PREFERRED STOCK EXCHANGE AGREEMENT
EXHIBIT 11.1
This Preferred Stock Exchange Agreement (the “Exchange Agreement”) dated December 30, 2011 by and between Xxxxxx Xxxxxxx (“Xxxxxxx”), an individual with offices at iVoice, Inc., 000 Xxxxxxx 00, Xxxxxxx, XX 00000, American Security Resources Corporation, (“ASRC”), a Nevada corporation, with offices at 00 Xxxxx Xxxxxx Xxxx, Xxxxx 000, Xxxxxxx, XX 00000, and B Green Innovations, Inc. (“B Green”), a New Jersey corporation, with offices at 000 Xxxxxxx 00, Xxxxxxx, XX 00000.

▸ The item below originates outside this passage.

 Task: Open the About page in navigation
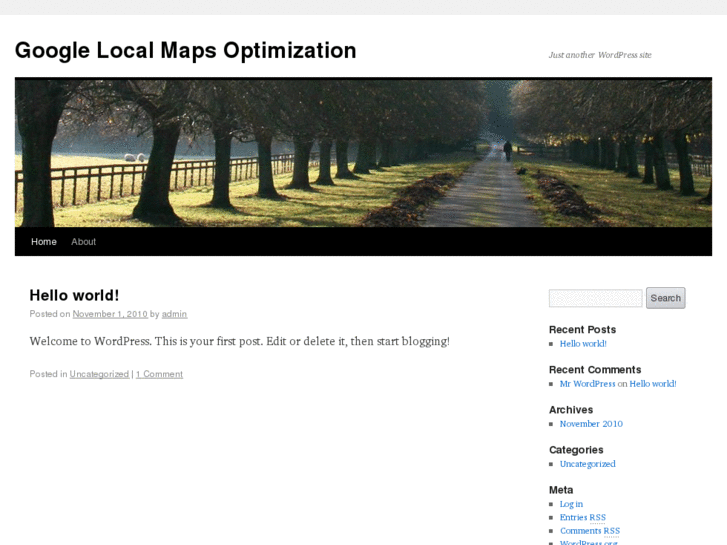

WHEREAS ASRC is the maker of a note payable to Xxxxxxx dated the date hereof with a total balance due as of the date hereof equal to Nine Hundred Seventy- two Thousand and Two Hundred Two Dollars and Sixty-seven Cents ($972,202.67) (the “ASRC Note”);
WHEREAS, Xxxxxxx, ASRC and B Green have agreed that in exchange for Xxxxxxx agreeing to the cancellation of the ASRC Note for the benefit of ASRC, B Green will cancel the B Green Series A 3% Preferred Stock equal in value to the interest and principal of the ASRC Note on the date hereof and Xxxxxxx will receive an equal value of B Green Series A 3% Preferred Stock.
Now, therefore, in consideration of the premises and the mutual promises herein made, and in consideration of the representations, warranties, and covenants herein contained, the parties agree as follows.

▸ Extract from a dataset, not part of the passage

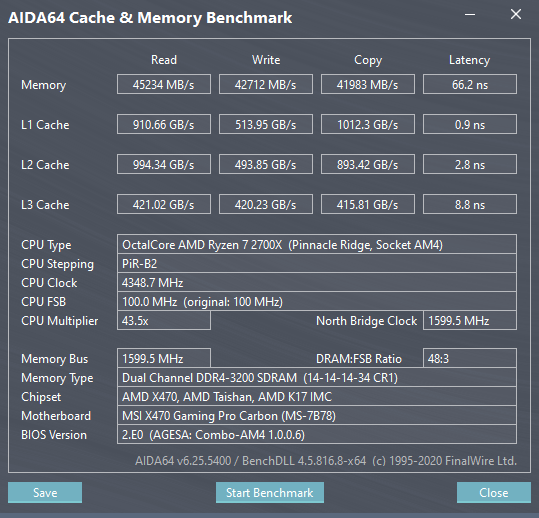Click the Memory Copy 41983 MB/s value
Screen dimensions: 539x518
pos(368,84)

1. On the date hereof, Xxxxxxx hereby agrees to endorse the original ASRC Note and deliver it to ASRC.
2. On the on the date hereof, in exchange for Xxxxxxx endorsing the ASRC Note and returning it to ASRC, B Green shall: (a) cancel B Green Series A 3% Preferred Stock equal in value to the interest and principal of the ASRC Note and (b) B Green shall issue an equal value of B Green Series A 3% Preferred Stock to Xxxxxxx.
3. In consideration for this Exchange Agreement becoming effective on the date hereof, before either ASRC, iVoice Innovations, Inc. or IVOI raises funds to pay off the obligations listed on Schedule D of the Amended and Restated Agreement and Plan of Merger dated November 8, 2011 by and between iVoice, Inc. (“IVOI”) and Hydra Fuel Cell Corporation (“HYDRA”), as amended (the “Merger Agreement”), from the date hereof, ASRC, IVOI and iVoice Innovations, Inc. (“iVoice Innovations”) hereby agree to apply the proceeds of any funds raised, either in the form of equity or debt, to the obligations listed on Exhibit D of the Merger Agreement as referenced in this paragraph and to repay the additional obligations listed on Exhibit I of the Exchange Agreement, before any of said proceeds are used for any other purpose. ASRC, IVOI and iVoice Innovations hereby agree and acknowledge that payment of the obligations listed on Exhibit D of the Merger Agreement and Exhibit I referenced herein shall inure to the benefit of the parties listed therein in Exhibit D and Exhibit I as third party beneficiaries with the right to enforce the obligation set forth in this Section 3 of this Exchange Agreement against ASRC, IVOI and iVoice Innovations.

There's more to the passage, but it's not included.